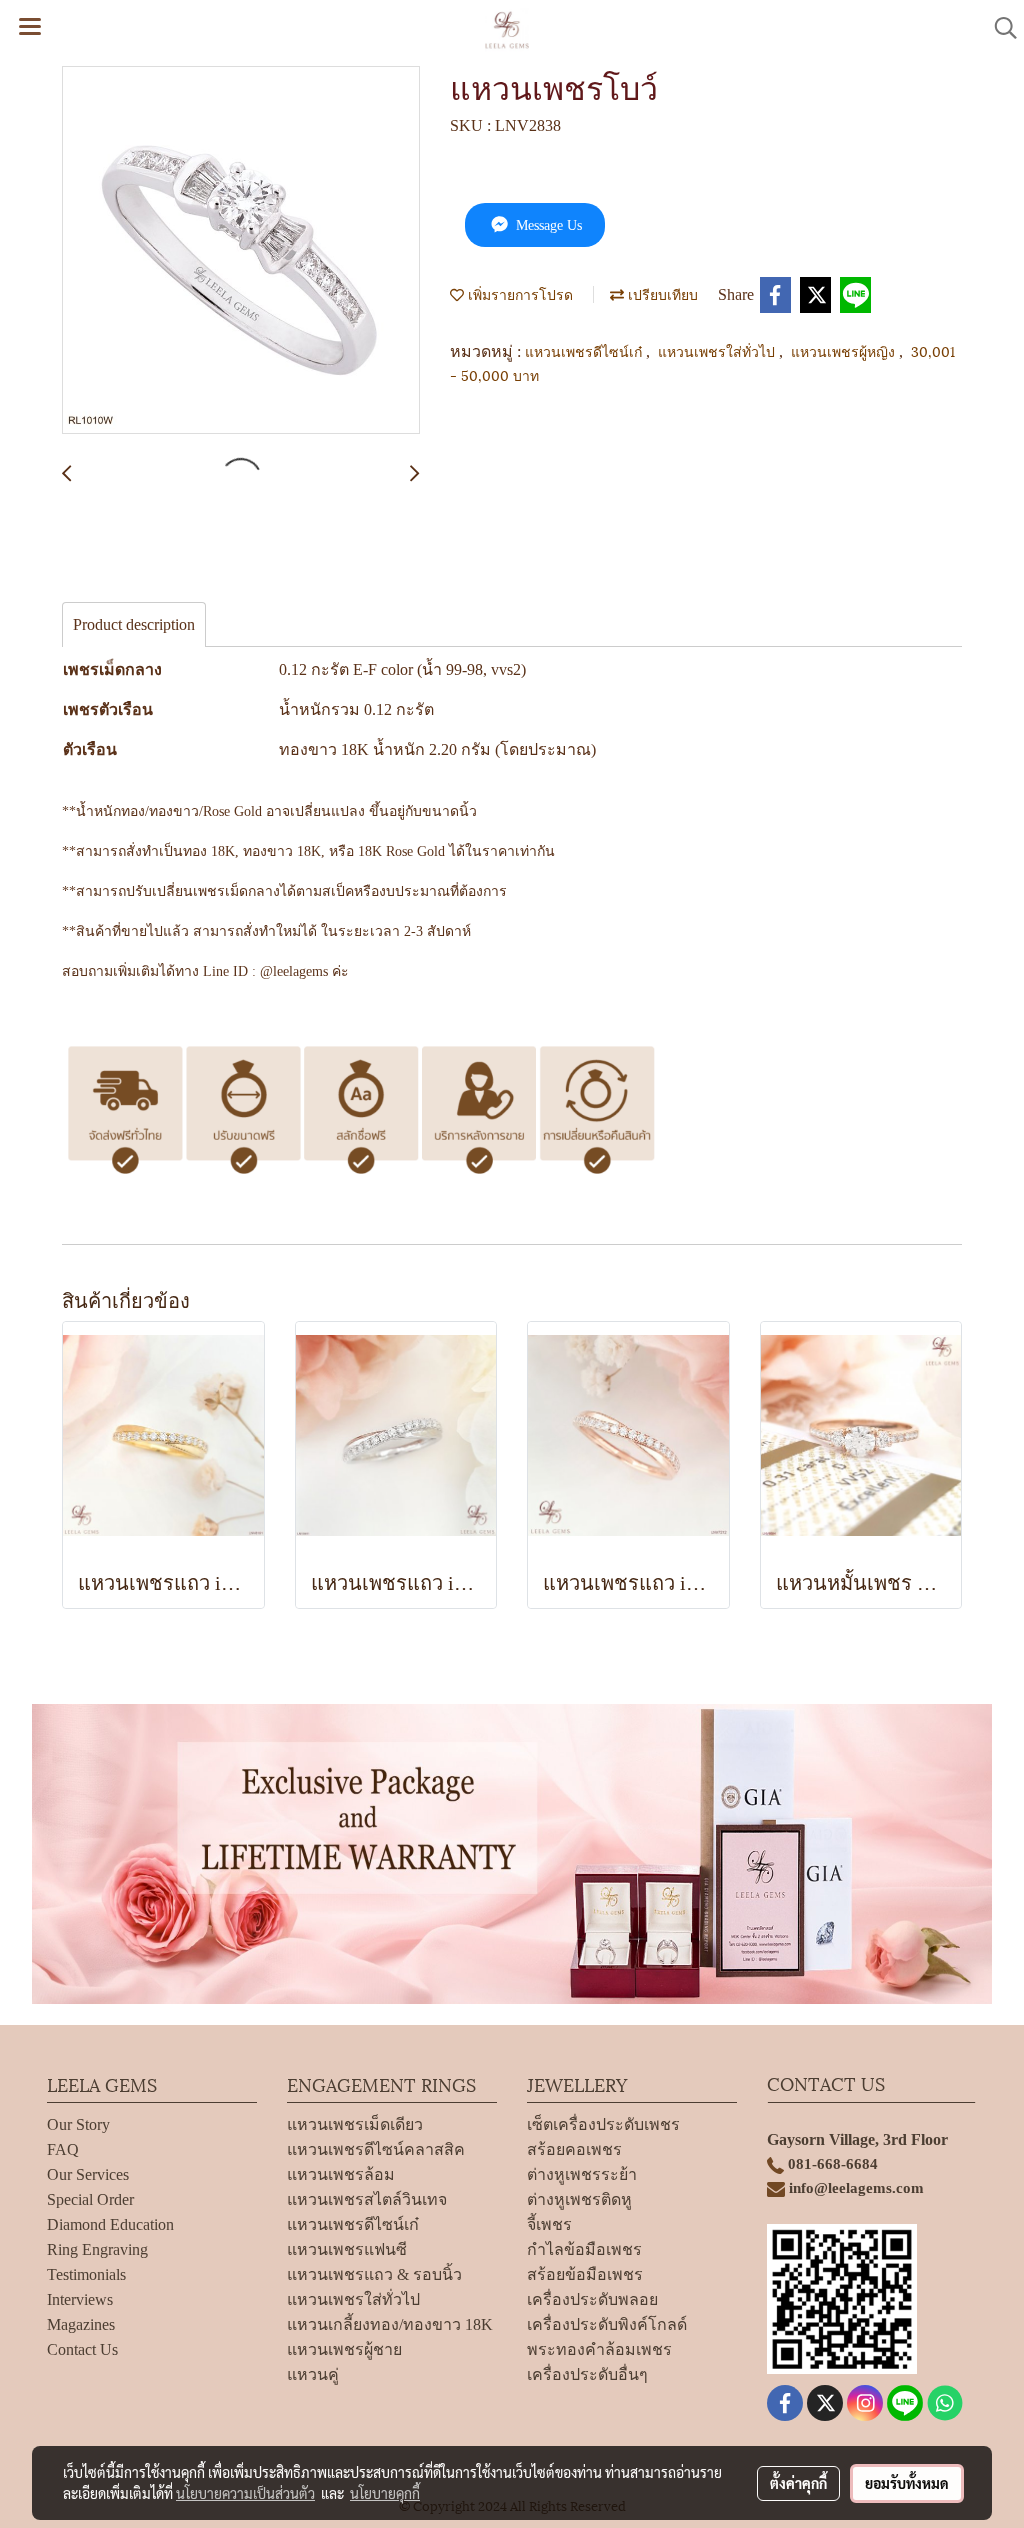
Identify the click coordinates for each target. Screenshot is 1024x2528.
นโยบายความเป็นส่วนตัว (245, 2493)
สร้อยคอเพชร (574, 2149)
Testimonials (86, 2274)
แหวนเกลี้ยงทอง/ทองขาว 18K (390, 2324)
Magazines (81, 2324)
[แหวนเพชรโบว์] (241, 251)
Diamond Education (110, 2224)
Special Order (90, 2199)
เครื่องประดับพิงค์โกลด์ (607, 2324)
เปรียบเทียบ (661, 293)
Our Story (78, 2124)
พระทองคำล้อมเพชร (599, 2349)
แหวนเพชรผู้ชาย (344, 2349)
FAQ (63, 2149)
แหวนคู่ (313, 2374)
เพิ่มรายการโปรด (518, 293)
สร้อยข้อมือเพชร (585, 2274)
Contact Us (82, 2349)
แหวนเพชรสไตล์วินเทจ (367, 2199)
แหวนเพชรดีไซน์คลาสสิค (376, 2149)
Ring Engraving (97, 2249)
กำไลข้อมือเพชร (584, 2249)
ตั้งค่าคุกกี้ (798, 2483)
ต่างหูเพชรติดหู (579, 2199)
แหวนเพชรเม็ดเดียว (355, 2124)
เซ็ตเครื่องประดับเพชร (603, 2124)
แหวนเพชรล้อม (341, 2174)
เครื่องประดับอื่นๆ (587, 2374)
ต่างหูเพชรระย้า (582, 2174)
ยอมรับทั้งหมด (907, 2483)
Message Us (547, 225)
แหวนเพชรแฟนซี (347, 2249)
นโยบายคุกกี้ (385, 2493)
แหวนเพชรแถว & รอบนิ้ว (374, 2274)
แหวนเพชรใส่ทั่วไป (718, 350)
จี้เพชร (549, 2224)
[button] (999, 28)
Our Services (88, 2174)
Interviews (80, 2299)
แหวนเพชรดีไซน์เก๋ (585, 350)
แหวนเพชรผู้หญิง (845, 350)
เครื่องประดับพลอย (592, 2299)
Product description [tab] (134, 624)
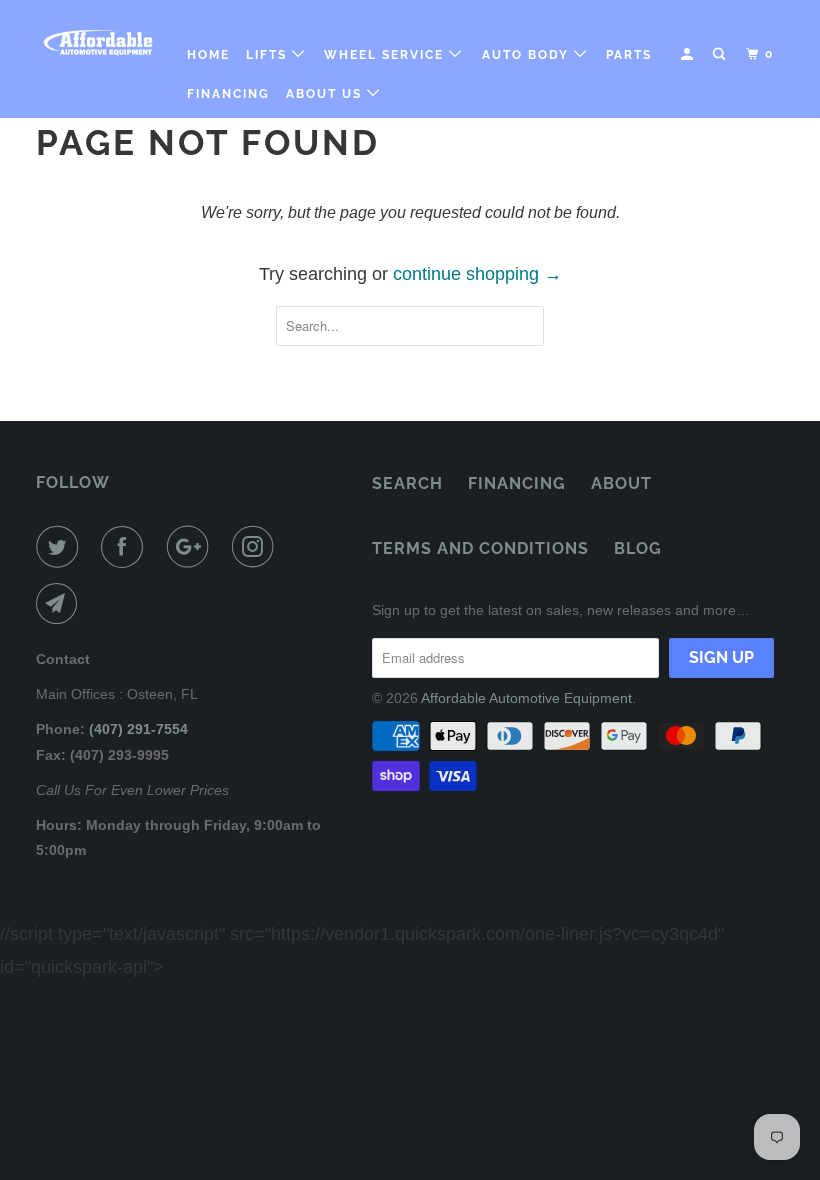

_ _ _

Exactly as written, set down each line of the records, leaving out the pictures.

Identify the click coordinates for each target. Screenshot is 1024x2528.
นโยบายความเป็นส่วนตัว (245, 2493)
สร้อยคอเพชร (574, 2149)
Testimonials (86, 2274)
แหวนเกลี้ยงทอง/ทองขาว 18K (390, 2324)
Magazines (81, 2324)
[แหวนเพชรโบว์] (241, 251)
Diamond Education (110, 2224)
Special Order (90, 2199)
เครื่องประดับพิงค์โกลด์ (607, 2324)
เปรียบเทียบ (661, 293)
Our Story (78, 2124)
พระทองคำล้อมเพชร (599, 2349)
แหวนเพชรผู้ชาย (344, 2349)
FAQ (63, 2149)
แหวนคู่ (313, 2374)
เพิ่มรายการโปรด (518, 293)
สร้อยข้อมือเพชร (585, 2274)
Contact Us (82, 2349)
แหวนเพชรสไตล์วินเทจ (367, 2199)
แหวนเพชรดีไซน์คลาสสิค (376, 2149)
Ring Engraving (97, 2249)
กำไลข้อมือเพชร (584, 2249)
ตั้งค่าคุกกี้ (798, 2483)
ต่างหูเพชรติดหู (579, 2199)
แหวนเพชรเม็ดเดียว (355, 2124)
เซ็ตเครื่องประดับเพชร (603, 2124)
แหวนเพชรล้อม (341, 2174)
เครื่องประดับอื่นๆ (587, 2374)
ต่างหูเพชรระย้า (582, 2174)
ยอมรับทั้งหมด (907, 2483)
Message Us (547, 225)
แหวนเพชรแฟนซี (347, 2249)
นโยบายคุกกี้ (385, 2493)
แหวนเพชรแถว & รอบนิ้ว (374, 2274)
แหวนเพชรใส่ทั่วไป (718, 350)
จี้เพชร (549, 2224)
[button] (999, 28)
Our Services (88, 2174)
Interviews (80, 2299)
แหวนเพชรดีไซน์เก๋ (585, 350)
แหวนเพชรผู้หญิง (845, 350)
เครื่องประดับพลอย (592, 2299)
Product description [tab] (134, 624)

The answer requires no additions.